Figure 1: Process of eutrophication which leads to contaminated water (Hessein et al., 2019)

How does phosphorus end up in our water sources?

The biggest demand for phosphorus comes from food. Of all the phosphorus sold worldwide, 85% is for making fertilizers for crops, 10% for animal feed supplements and 5% is used in the chemical industry (Metson et al., 2022). With increasing economic development, the consumption of meat products has greatly increased over the years.

Figure 2: Phosphorus footprint of different food groups (Metson et al., 2016)

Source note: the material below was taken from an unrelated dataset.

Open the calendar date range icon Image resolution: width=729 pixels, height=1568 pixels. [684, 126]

This has tremendous implications for phosphorus consumption as much more phosphorus is needed to produce meat, dairy and eggs as compared to fruits or vegetables (Figure 2). In more wealthy countries where meat consumption is significantly greater (Argentina and USA as compared to India and Ghana), the difference in phosphorus footprint is even more pronounced (Figure 2).

Today, around 14 million tons of phosphorus enter global aquatic ecosystems per year (Metson et al., 2022). In cities, phosphorus is lost through runoff where urban wastes such as excreta from humans and animals and fertilizers for lawns and urban farms are washed into waterways. Phosphorous in stormwater runoff in urban areas could range from 0.19 mg/L in open areas to about 0.32 mg/L in residential areas (Minnesota Pollution Control Agency, 2023) which is almost more than 10 times the recommended concentration of 0.035 mg/L of phosphorus in healthy rivers (Environmental Protection Agency (EPA), 2023). Given that cities are where the most economic activity, meat consumption and runoff due to built-up areas occur, there is indeed a great need for cities to move towards net-zero phosphorus – not zero phosphorus as phosphorus is still a necessary nutrient needed to support the ecosystem (Metson et al., 2022).

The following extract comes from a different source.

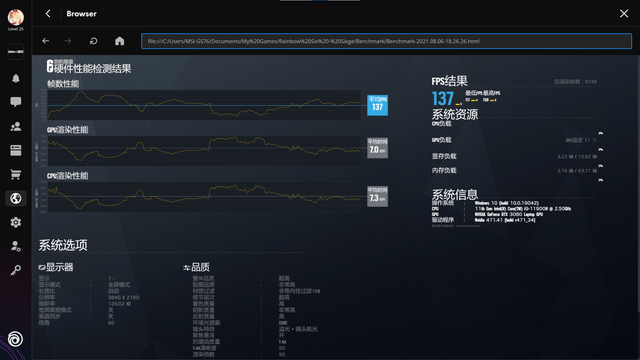
Task: Go back with the browser back arrow
Action: coord(46,41)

The simplest solution to excess phosphorous in water is having urban food and waste systems become more circular (Metson et al., 2022). Where possible, wastes should be recycled and, if not, properly managed, such as returning organic wastes to nature. Proper drainage systems and infrastructures are essential as well to minimize runoff towards urban waterways. From the demand perspective, there should be an encouragement toward a less meat-heavy diet.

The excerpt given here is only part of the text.